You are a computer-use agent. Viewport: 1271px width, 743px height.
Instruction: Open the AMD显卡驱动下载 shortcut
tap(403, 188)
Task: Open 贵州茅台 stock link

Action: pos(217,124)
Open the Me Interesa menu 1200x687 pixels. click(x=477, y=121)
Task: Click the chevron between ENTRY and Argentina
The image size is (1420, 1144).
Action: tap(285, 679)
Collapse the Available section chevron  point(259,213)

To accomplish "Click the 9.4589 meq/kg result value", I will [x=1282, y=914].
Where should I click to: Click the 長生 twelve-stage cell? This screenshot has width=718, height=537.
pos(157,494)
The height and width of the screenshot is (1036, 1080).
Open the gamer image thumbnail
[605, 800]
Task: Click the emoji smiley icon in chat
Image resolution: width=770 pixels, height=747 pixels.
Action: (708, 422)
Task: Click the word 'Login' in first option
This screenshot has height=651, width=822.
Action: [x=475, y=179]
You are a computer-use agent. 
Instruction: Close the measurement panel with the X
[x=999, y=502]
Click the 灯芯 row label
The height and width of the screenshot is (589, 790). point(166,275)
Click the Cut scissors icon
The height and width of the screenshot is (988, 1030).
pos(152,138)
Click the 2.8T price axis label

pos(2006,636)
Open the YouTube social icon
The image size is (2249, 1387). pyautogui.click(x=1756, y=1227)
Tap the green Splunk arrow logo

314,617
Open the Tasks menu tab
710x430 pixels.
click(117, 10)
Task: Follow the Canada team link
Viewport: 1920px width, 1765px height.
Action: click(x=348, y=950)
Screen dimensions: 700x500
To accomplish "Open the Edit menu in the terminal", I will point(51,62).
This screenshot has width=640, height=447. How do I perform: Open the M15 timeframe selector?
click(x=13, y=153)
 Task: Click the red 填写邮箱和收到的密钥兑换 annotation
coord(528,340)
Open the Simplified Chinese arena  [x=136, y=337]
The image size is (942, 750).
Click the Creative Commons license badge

● INSTRUCTIONS TO FOLLOW
Please write out all the data above, exactly as it reads.

● SOLUTION TO THIS TASK
You are a computer-use agent. Viewport: 1271px width, 743px height.
Instruction: Open the AMD显卡驱动下载 shortcut
tap(403, 188)
Task: Open 贵州茅台 stock link

Action: pos(217,124)
Open the Me Interesa menu 1200x687 pixels. click(x=477, y=121)
Task: Click the chevron between ENTRY and Argentina
The image size is (1420, 1144).
Action: tap(285, 679)
Collapse the Available section chevron  point(259,213)

To accomplish "Click the 9.4589 meq/kg result value", I will [x=1282, y=914].
Where should I click to: Click the 長生 twelve-stage cell? This screenshot has width=718, height=537.
pos(157,494)
The height and width of the screenshot is (1036, 1080).
Open the gamer image thumbnail
[605, 800]
Task: Click the emoji smiley icon in chat
Image resolution: width=770 pixels, height=747 pixels.
Action: (708, 422)
Task: Click the word 'Login' in first option
This screenshot has height=651, width=822.
Action: [x=475, y=179]
You are a computer-use agent. 
Instruction: Close the measurement panel with the X
[x=999, y=502]
Click the 灯芯 row label
The height and width of the screenshot is (589, 790). point(166,275)
Click the Cut scissors icon
The height and width of the screenshot is (988, 1030).
pos(152,138)
Click the 2.8T price axis label

pos(2006,636)
Open the YouTube social icon
The image size is (2249, 1387). pyautogui.click(x=1756, y=1227)
Tap the green Splunk arrow logo

314,617
Open the Tasks menu tab
710x430 pixels.
click(117, 10)
Task: Follow the Canada team link
Viewport: 1920px width, 1765px height.
Action: click(x=348, y=950)
Screen dimensions: 700x500
To accomplish "Open the Edit menu in the terminal", I will point(51,62).
This screenshot has width=640, height=447. How do I perform: Open the M15 timeframe selector?
click(x=13, y=153)
 Task: Click the red 填写邮箱和收到的密钥兑换 annotation
coord(528,340)
Open the Simplified Chinese arena  [x=136, y=337]
The image size is (942, 750).
Click the Creative Commons license badge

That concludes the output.